Subscribers continue to leave cable platforms, and some think the number of cord cutters is increasing. In the second quarter of 2017, Charter Communications lost 90,000 video subscribers, Comcast lost 34,000, Altice lost 37,000, Verizon lost 16,000 and AT&T lost a whopping 351,000, including DIRECTV (satellite) losses. However, AT&T gained 152,000 subscribers to its DIRECTV NOW streaming service.
Most cable TV networks reported subscriber losses as well, though some, such as ESPN, challenged the Nielsen reports with their own calculations. However, the time is long gone for collecting piles of data and analyzing them to death. The future belongs to providers that can adapt to changes in viewing habits, especially those of younger consumers.
Providers need to understand why these consumers watch what they do, why they select the platforms they do and why they binge on their favorite programs. Technology makes new ways to enjoy video a reality and offers the promise of more innovations to come. Traditional content providers must keep up with the latest delivery platforms to profit from those who still love TV but watch it in a new way.
Here is an example of how consumers choose a platform that works for them: Binge watching is more popular than I ever imagined it would be. Binge watchers have to decide which episodes of a program to skip, if any. They rely on fan websites and TV critics to find out which season is best and which episode is not to be missed. Favorable social buzz for a show enhances its status. There is nothing like the endorsement of must-see TV.
Cable providers could offer binge watchers special resources to help them watch the “cool” shows they want. For example, viewers who skip seasons or shows need a platform that lets them speed ahead to the sweet spot they have heard so much about. This is the era of viewers who plan and watch what and when they want.

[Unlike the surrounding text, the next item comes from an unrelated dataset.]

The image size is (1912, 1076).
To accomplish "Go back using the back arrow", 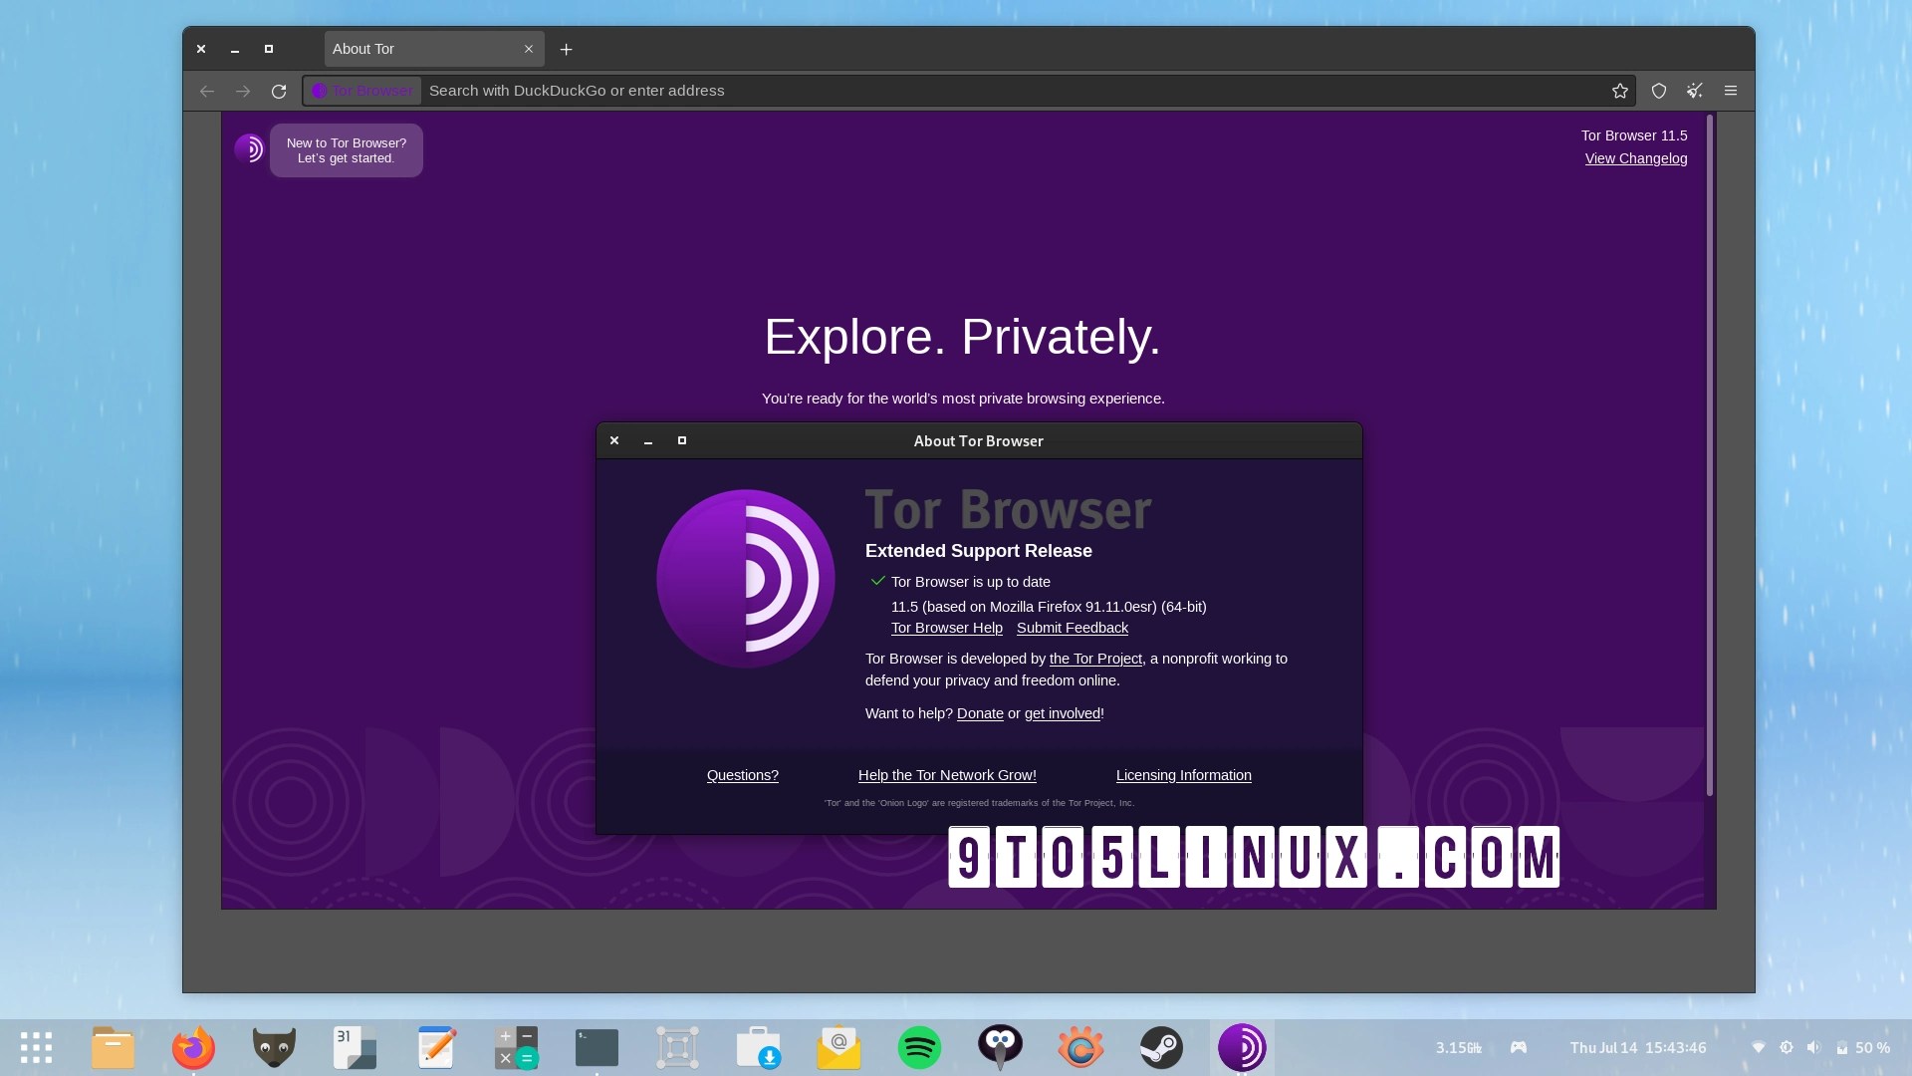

Here’s another approach: HBO just introduced a new weekly half-hour anthology series, “Room 104.” Set in a motel room, the series offers a self-contained story each week that makes it worth opening and reopening the door.
This unconnected episode style may not appeal to binge watchers, but many viewers might want to take a look. It reminded me of the 1960s series “The Twilight Zone.” HBO continues to garner well-deserved awards and critical accolades. Other broadcast, cable and streaming networks receive the creative attention they deserve, but HBO led the pack at 111 Emmy nominations, with Netflix coming in next at 91.
Needed: Better Data
Broadcast TV is data poor, offering metrics only about itself. Prior generations, such as mine, could find out which programs were most popular nationally in the daily newspaper and the popular TV Guide; then we checked with our friends and neighbors to make sure everyone was on board. For “I Love Lucy” or “The Ed Sullivan Show,” we had to wait to hear how well each show was received. Negative reviews by viewers were rare. Long-running shows were always big hits, and ratings were through the roof.
By contrast, Netflix, Hulu, Amazon and Google are data-rich video providers, and the actionable data they provide can be turned directly into local sales. They are all doing a great job of courting the highly sought-after Gen Z.
To survive, traditional broadcasting and the Nielsen metrics must make a case that their data, upon which many agencies, advertisers and industry pundits depend, continue as a “go to” source. This is especially true in the measurement of younger audiences who pride themselves at finding new ways to watch TV.